An der Einweihungszeremonie im Herbst 1999 nahmen neben anderen der damalige Amstettener Bürgermeister Herbert Katzengruber (SPÖ) und Vertreter der Israelitische Kultusgemeinde Wien (der damalige Generalsekretär der IKG Wien, Dr. Avshalom Hodik, deren Oberkantor Shmuel Barzilai und Dr. Michael Schüller als Vertreter der politischen Fraktion ATID in der IKG) teil.

Literatur

  • Walter Baumgartner, Robert Streibel: Juden in Niederösterreich. "Arisierungen" und Rückstellungen in den Städten Amstetten, Baden, Hollabrunn, Horn, Korneuburg, Krems, Neunkirchen, St.
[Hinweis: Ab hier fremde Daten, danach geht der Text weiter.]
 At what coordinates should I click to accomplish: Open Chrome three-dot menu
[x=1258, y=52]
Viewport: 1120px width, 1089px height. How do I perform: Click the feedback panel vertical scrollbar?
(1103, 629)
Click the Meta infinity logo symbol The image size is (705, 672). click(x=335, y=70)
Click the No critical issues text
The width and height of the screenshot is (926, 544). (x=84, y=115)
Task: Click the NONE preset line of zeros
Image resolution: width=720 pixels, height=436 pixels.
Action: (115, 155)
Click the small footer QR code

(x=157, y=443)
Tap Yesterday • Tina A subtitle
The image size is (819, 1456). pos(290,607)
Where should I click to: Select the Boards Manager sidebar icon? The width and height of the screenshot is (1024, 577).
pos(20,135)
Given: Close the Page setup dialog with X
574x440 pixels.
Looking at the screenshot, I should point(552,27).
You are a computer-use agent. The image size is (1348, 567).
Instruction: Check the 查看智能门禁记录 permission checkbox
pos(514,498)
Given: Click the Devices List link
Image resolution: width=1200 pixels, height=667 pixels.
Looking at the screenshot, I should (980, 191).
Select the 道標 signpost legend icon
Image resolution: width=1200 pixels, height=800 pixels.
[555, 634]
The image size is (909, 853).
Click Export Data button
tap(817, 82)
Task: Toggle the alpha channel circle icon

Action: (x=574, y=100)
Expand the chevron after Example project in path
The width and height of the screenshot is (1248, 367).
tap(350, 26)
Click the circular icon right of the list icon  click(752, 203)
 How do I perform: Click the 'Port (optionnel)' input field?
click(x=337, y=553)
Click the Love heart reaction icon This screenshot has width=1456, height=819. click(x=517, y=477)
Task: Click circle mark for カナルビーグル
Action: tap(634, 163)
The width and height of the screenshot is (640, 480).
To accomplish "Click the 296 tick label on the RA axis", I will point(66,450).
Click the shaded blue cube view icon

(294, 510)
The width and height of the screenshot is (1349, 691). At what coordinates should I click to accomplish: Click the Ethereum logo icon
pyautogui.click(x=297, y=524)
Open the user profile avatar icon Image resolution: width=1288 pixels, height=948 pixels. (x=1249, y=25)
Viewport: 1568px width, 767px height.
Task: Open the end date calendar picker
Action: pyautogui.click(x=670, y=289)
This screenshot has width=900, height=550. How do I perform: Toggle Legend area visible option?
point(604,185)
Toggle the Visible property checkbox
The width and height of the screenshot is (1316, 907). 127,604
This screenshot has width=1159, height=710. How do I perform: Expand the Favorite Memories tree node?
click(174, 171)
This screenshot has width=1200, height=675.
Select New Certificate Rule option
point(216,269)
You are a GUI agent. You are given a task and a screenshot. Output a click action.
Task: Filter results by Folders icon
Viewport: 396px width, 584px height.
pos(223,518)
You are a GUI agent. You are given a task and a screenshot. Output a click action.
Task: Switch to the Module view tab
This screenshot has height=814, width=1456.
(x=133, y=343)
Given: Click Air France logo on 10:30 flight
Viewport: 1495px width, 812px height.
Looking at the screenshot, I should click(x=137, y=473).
Pölten, Stockerau, Tulln, Waidhofen a. d. Thaya und Wiener Neustadt. (= Vermögensentzug während der NS-Zeit sowie Rückstellungen und Entschädigungen seit 1945 in Österreich. Band 18). Oldenbourg Wissenschaftsverlag, München 2004, ISBN 3-486-56782-9 (D), ISBN 3-7029-0494-8 (A).
  • Christoph Lind: Der letzte Jude hat den Tempel verlassen – Juden in Niederösterreich 1938–1945. Verlag Mandelbaum, Wien 2004, ISBN 3-85476-141-4.
  • Johannes Kammerstätter: Unsere jüdischen Landsleute und ihr tragbares Vaterland. Papercomm-Verlag, Wieselburg 2012, ISBN 978-3-9503322-0-9.